Prompt A: Reproduce verbatim the lines of the listing below, from the line containing "You are a GUI" through the final line of the listing, both inclusive, and omit the pictures from your answer.

After having so many professional serializers at our disposal it would be a sin to dismiss one of the fastest ones. MessagePack is an efficient binary format for which a great library exist from Yoshifumi Kawai (aka neuecc) who did write the fastest one for C#. With 133 MB the resulting file is the smallest one.

    [MessagePackObject]
    public class Container
    {
        [Key(0)]
        public List<double> Doubles = new List<double>();
        [Key(1)]
        public List<int> Ints = new List<int>();
    }

    private static void DeserializeMessagePack(string dataFile)
    {
       using (var stream = new FileStream(dataFile, FileMode.Open))
       {
          Container deser = MessagePack.MessagePackSerializer.Deserialize<Container>(stream);
       }
    }

 

JSON

When using a text based format JSON is also a must. Interestingly the JSON file is with 169 MB even a bit smaller than the original text format. Here we use also the fastest JSON serializer named UTF8Json. Credits for writing the fastest JSON serializer go to Yoshifumi Kawai.

        private static void DeserializeUTF8Json(string dataFile)
        {
            using (var stream = new FileStream(dataFile, FileMode.Open))
            {
                Container deser = Utf8Json.JsonSerializer.Deserialize<Container>(stream);
            }
        }

Count Lines

That reads the file line by line but does nothing with the data. Since we do not allocate much except some temp strings we find how fast we can get when reading the UTF8 file and expand the data to UTF-16 strings.

        private static int CountLines(string dataFile)
        {
            using (var reader = new StreamReader(dataFile))
            {
                string line;
                int count = 0;
                while ((line = reader.ReadLine()) != null)
                {
                    count++;
                }

                return count;
            }
        }

Span Parse

One of the biggest improvements of .NET Core was the introduction of Span based APIs everywhere. That allows you to read characters from raw buffers without the need to copy the data around again. With that you can write nearly zero allocating API which operates on unmanaged memory without the need to use unsafe code. To make that fast the JIT compiler was enhanced to emit the most efficient code possible. For the regular .NET Framework there exists the System.Memory nuget package to bring the type also onboard but with no help from the JIT compiler. This one is especially interesting since it shows how much you loose if you do not have a helping hand of the JIT compiler here.

 

        private static void ParseSpan(string dataFile)
        {
            var doubles = new List<double>();
            var ints = new List<int>();

            double curMeasurement = 0.0d;
            int curMeasurement2 = 0;

            ReadOnlySpan<byte> newLineSpan = NewLine.AsSpan();

            using (var stream = new FileStream(dataFile, FileMode.Open))
            {
                const int bufferSize = 10*4096;
                byte[] buffer = new byte[bufferSize];
                int readBytes = 0;

                int lastLineSize = 0;
                while ((readBytes = stream.Read(buffer, lastLineSize, bufferSize- lastLineSize)) != 0)

Prompt B: According to the excerpt on .NET file deserialization, what is the size of the file produced with MessagePack?

Exercise material:

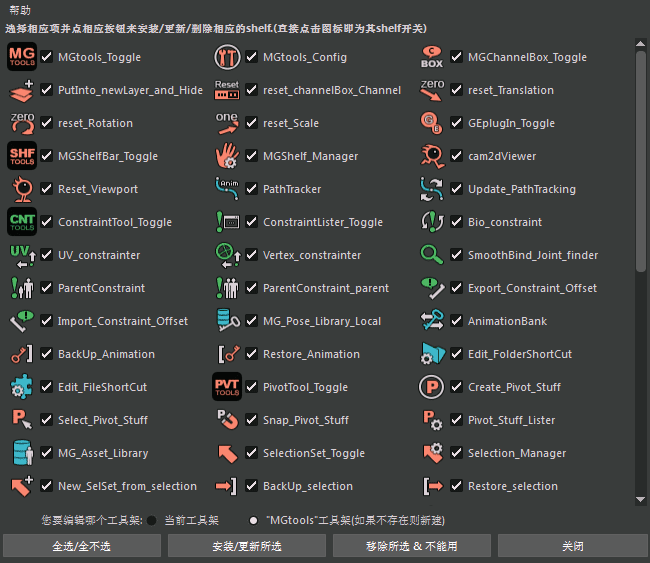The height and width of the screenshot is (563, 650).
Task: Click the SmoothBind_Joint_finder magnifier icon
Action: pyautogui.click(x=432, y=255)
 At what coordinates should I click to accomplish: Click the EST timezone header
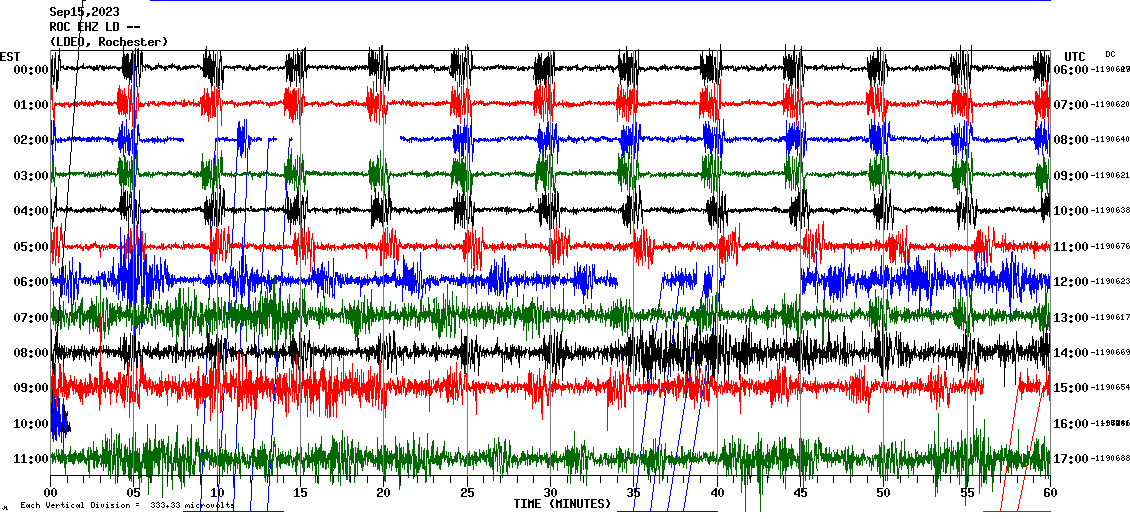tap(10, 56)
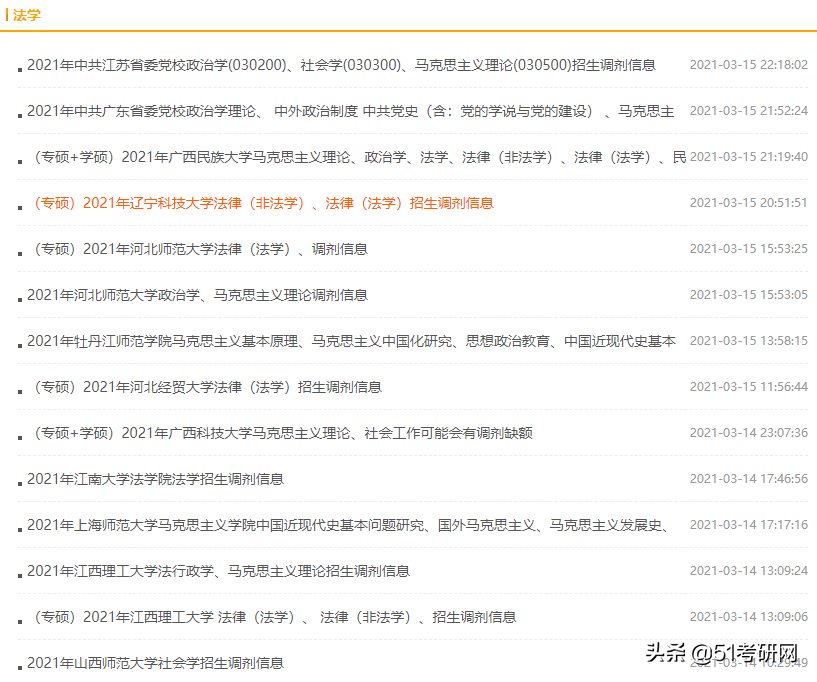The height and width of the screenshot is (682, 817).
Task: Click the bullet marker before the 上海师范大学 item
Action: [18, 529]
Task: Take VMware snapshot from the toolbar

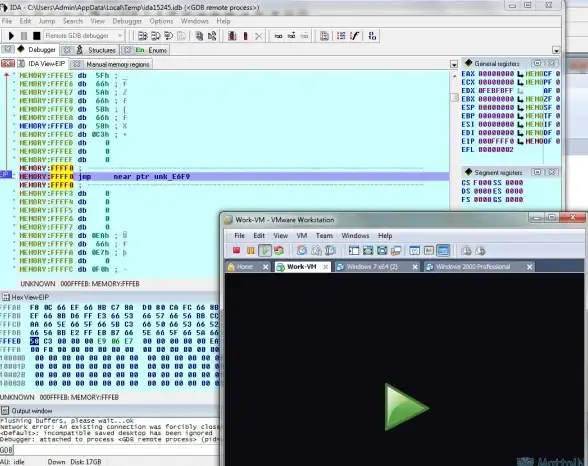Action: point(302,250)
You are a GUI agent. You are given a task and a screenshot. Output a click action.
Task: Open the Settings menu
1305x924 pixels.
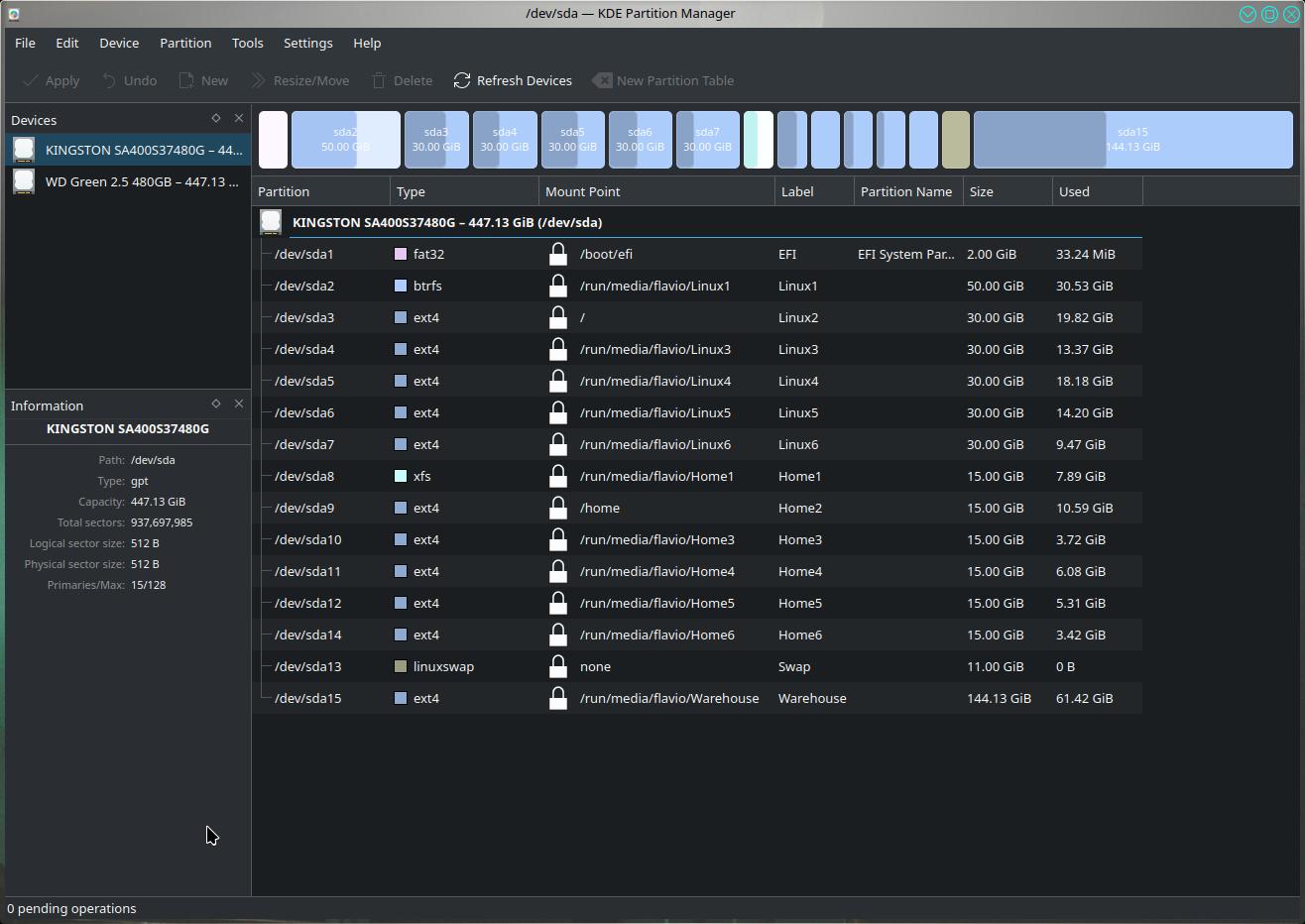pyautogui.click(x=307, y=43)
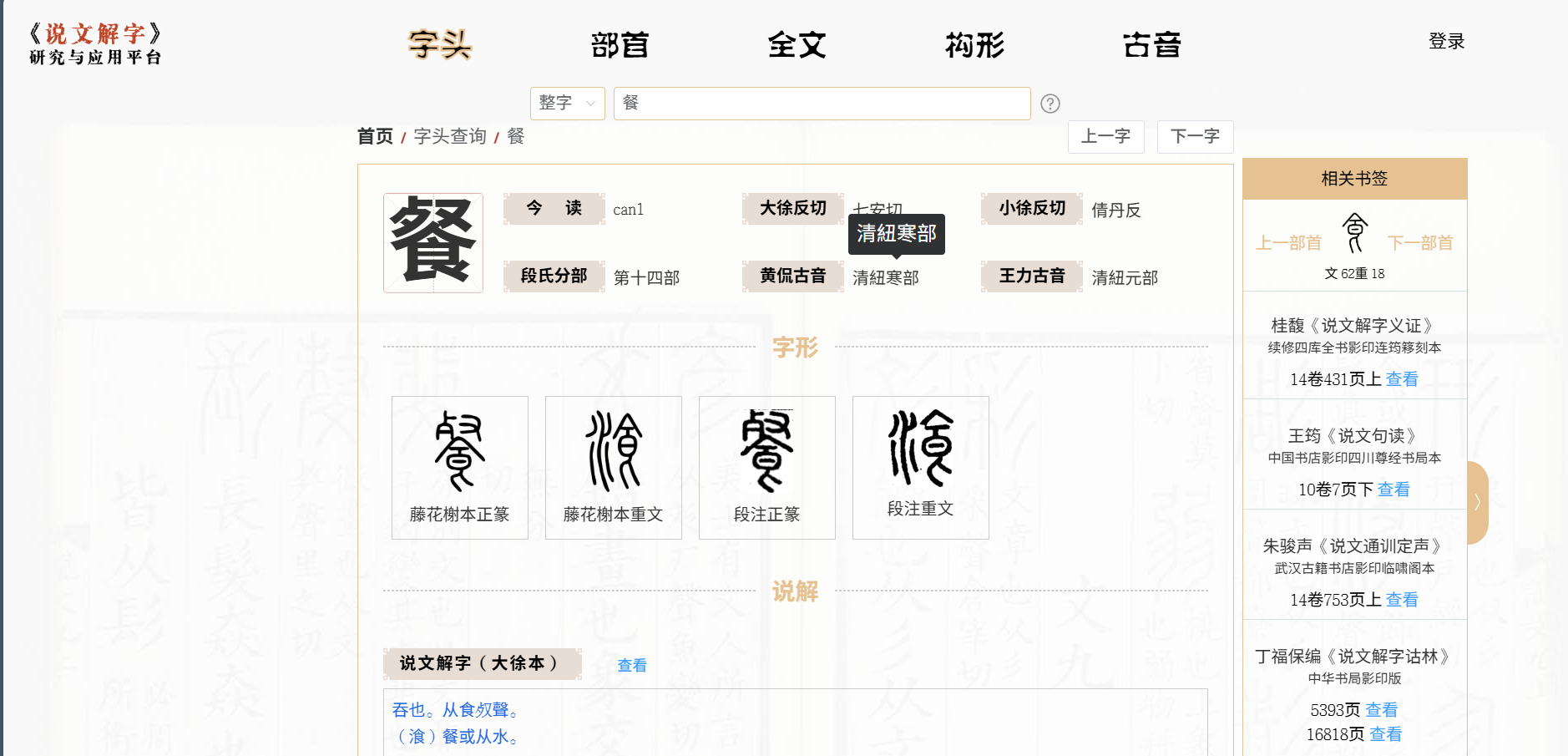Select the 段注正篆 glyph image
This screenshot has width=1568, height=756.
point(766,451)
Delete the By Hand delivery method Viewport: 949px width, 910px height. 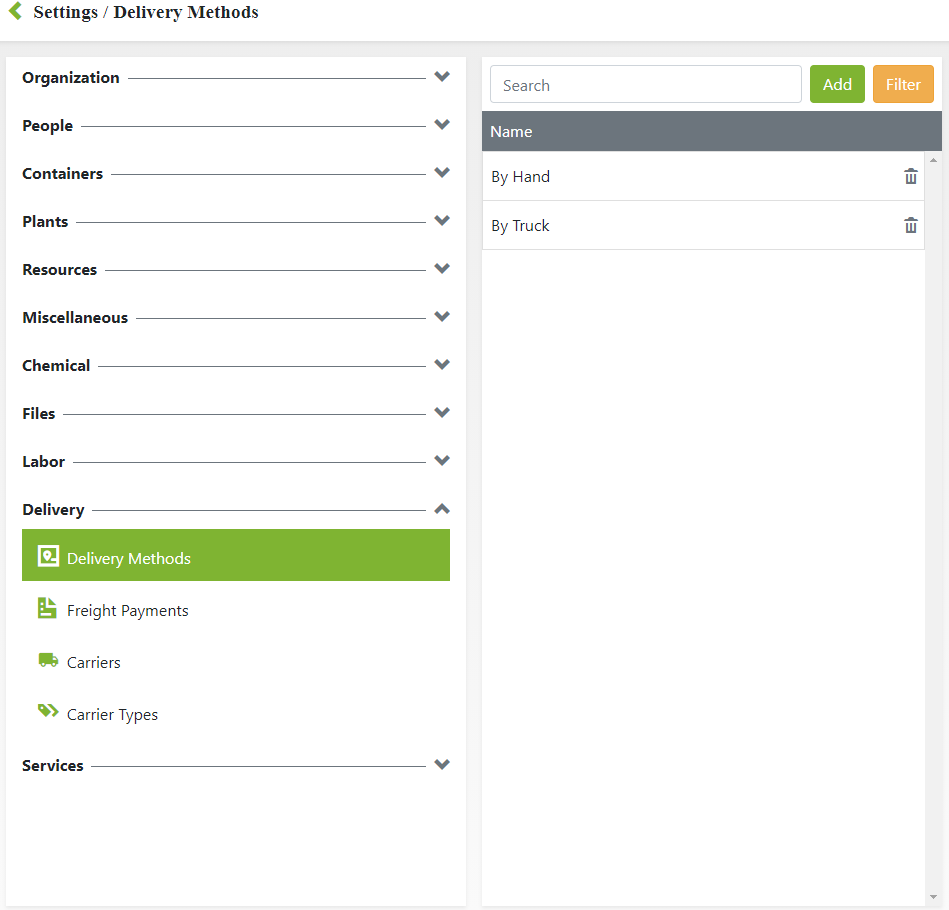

Finished answer A:
You are a GUI agent. You are given a task and a screenshot. Output a click action.
Task: Open the Settings menu
1305x924 pixels.
pyautogui.click(x=307, y=43)
Select the 段注正篆 glyph image
This screenshot has width=1568, height=756.
point(766,451)
Delete the By Hand delivery method Viewport: 949px width, 910px height. 

Finished answer B: 133 MB.